## Document text
Thursday, February 01, 2007

Special Beshalach/Tu Bishvat edition

[Moshe] cried to Hashem, and Hashem showed him a "tree", and he cast it into the waters, and the waters were sweetened.
There He made for them a statute and an ordinance, and there He proved them, and said: "If you listen carefully to the voice of Hashem your God, and do that which is right in His eyes, and listen to His commandments, and keep all His statutes, I will put none of the diseases upon you which I have put upon Egypt, for I am Hashem who heals you."
(15:25-26)

The word "diseases" is probably a reference to the plagues, though most of the plagues did not seem to directly involve disease. (Although who knows - with all the bugs flying around and the frogs and the bad drinking water, not to mention the plague and the [smallpox?] boils, many of the plagues might have led to sickness of some sort or another.) But why would God need to reassure the people that they would not receive plagues just as the Egyptians did?

In the story to which God's promise is a reaction, the only drinking water available to Bnei Yisrael was salty, and Moshe had to miraculously make it drinkable by throwing in an "tree" ("etz", i.e. some unknown wood thing). This scene bears an striking resemblance to the plague of blood. There too Moshe miraculously changes the water's potability by striking it with a wooden implement (his staff).

Did Bnei Yisrael notice their current lack of drinkable water and associate it with what the Egyptians had gone through in the first plague? Did they perhaps think the 10 plagues were being more or less repeated, now with them as a target? The obvious difference between the two parallel "plagues" is that Moshe made the Nile undrinkable, while now he made the spring drinkable. But assuming the people feared a new set of plagues, Moshe's use of the "tree" would be a carefully chosen gesture, designed to confront the people's fear and show it was unreasonable. Then God would formally promise not to repeat the plagues, and hopefully all irrational fears would be taken care of.

Thus everything works out neatly, except for the obvious question: why on earth would the people fear further plagues in the first place? I can think of two possible reasons. First of all, they had already complained several times to Moshe, and possibly doubted his and God's authority. While this is not yet explicit in the story, we know that not too long will pass before they openly rebel, and even before that it must have been clear where public opinion was headed. Thus, they had reason to expect punishment. Egypt received the plagues because it refused to recognize God's role, and now Israel was denying God's role? Not a good situation.

Alternatively, (some of) the people may have had a woefully unsophisticated theology. In the ancient world it was believed that different natural forces were controlled by different gods, and I'm no expert, but it seems reasonable to assume that some gods were considered "helpful" and others "dangerous" and to be stayed away from. If some of the Israelites thought this way, they might have come to the conclusion that God was a "destructive plague god" whose role was to terrorize whoever was in his midst. So far Egypt had absorbed all the punishment, but with such an out-of-control deity, in whose "territory" the people were now located, it looked like they were the next likely target.

Either way, it would have taken Moshe's demonstration as well as God's promise to convince Bnei Yisrael that by obeying from now on, they could avoid the terrible punishments they had recently seen.

I know this interpretation is interesting; I don't know if it's reasonable.

## Data for analysis
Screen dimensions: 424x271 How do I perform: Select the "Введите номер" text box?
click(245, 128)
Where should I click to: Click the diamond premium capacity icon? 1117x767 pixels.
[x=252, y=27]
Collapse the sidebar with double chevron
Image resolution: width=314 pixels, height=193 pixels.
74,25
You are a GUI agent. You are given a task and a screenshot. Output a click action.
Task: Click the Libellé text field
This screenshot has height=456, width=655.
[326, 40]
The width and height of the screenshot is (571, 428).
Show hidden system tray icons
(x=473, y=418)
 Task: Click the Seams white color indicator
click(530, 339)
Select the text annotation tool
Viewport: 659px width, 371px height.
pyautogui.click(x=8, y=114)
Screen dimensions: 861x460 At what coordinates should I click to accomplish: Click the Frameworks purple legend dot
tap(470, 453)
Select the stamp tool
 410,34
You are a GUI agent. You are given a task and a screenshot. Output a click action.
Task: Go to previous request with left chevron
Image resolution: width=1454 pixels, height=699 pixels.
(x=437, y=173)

## Task instructions
Write out the Beshalach commentary word for word, from "In the story to" up to and including "implement (his staff).".

## Exercise response
In the story to which God's promise is a reaction, the only drinking water available to Bnei Yisrael was salty, and Moshe had to miraculously make it drinkable by throwing in an "tree" ("etz", i.e. some unknown wood thing). This scene bears an striking resemblance to the plague of blood. There too Moshe miraculously changes the water's potability by striking it with a wooden implement (his staff).